APRIL 21: CANADIAN PACIFIC RULES OUT RAISING BID FOR KCS
Canadian Pacific’s Chief Executive Keith Creel said the company would not raise its bid for Kansas City Southern and that bigger rival Canadian National’s offer is “not a real deal”. Creel said the company was not ready to put its “balance sheet at risk.”
APRIL 22: CN SHOWS CONFIDENCE IN DEAL GETTING APPROVAL
Canadian National informed Kansas City Southern’s board about its confidence in winning regulatory approvals for its offer for the U.S. railroad.
APRIL 23: LAWMAKER WARNS AGAINST RAILROAD CONSOLIDATION
Senior U.S. lawmaker said the potential acquisition of the Kansas City Southern should set off “alarm bells” about industry consolidation, warning Wall Street would make money from railroad consolidation, but the U.S. economy and workforce will suffer.

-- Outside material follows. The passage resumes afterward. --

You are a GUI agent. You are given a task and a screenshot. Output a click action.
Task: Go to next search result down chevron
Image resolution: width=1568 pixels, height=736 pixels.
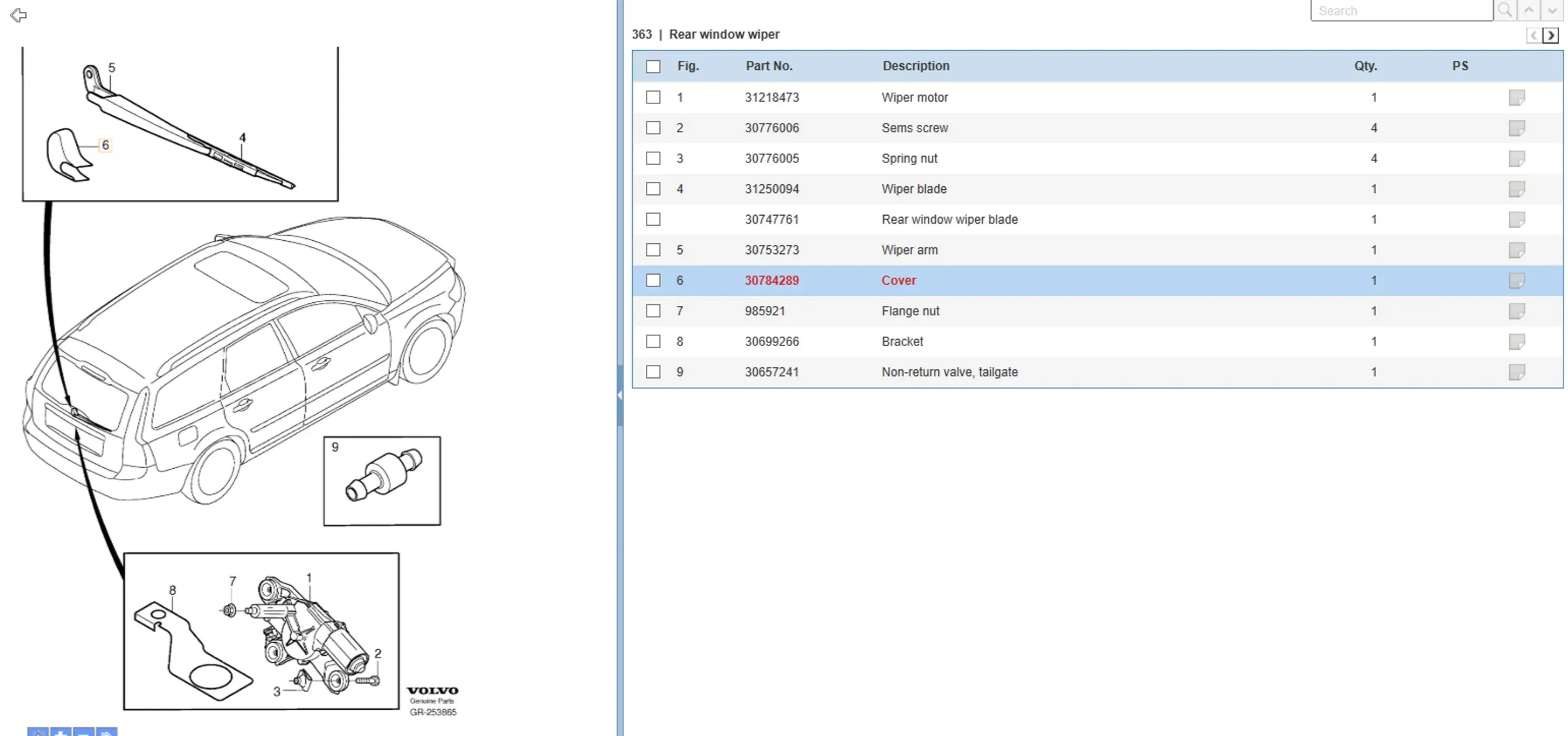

APRIL 24: U.S. REGULATOR GIVES CP EARLY WIN IN TAKEOVER WAR
The STB granted a waiver to Canadian Pacific’s bid for Kansas City Southern, which means the deal would not be subjected to the tougher railroad merger rules the regulator put in place in 2001. At the same time, Kansas City Southern said its board had determined that a competing offer from Canadian National could be expected to lead to a “superior proposal.”
APRIL 26: RAIL CUSTOMERS PICK SIDES IN THE TAKEOVER WAR
North America’s freight rail customers, from grain shippers to logistics companies, chose sides as the takeover war continued. Canadian National filed 409 letters of support with the STB, almost at par with Canadian Pacific’s stated level of support. Some companies like Coca-Cola Co (KO.N) and Conagra (CAG.N) were publicly supporting both rail bids.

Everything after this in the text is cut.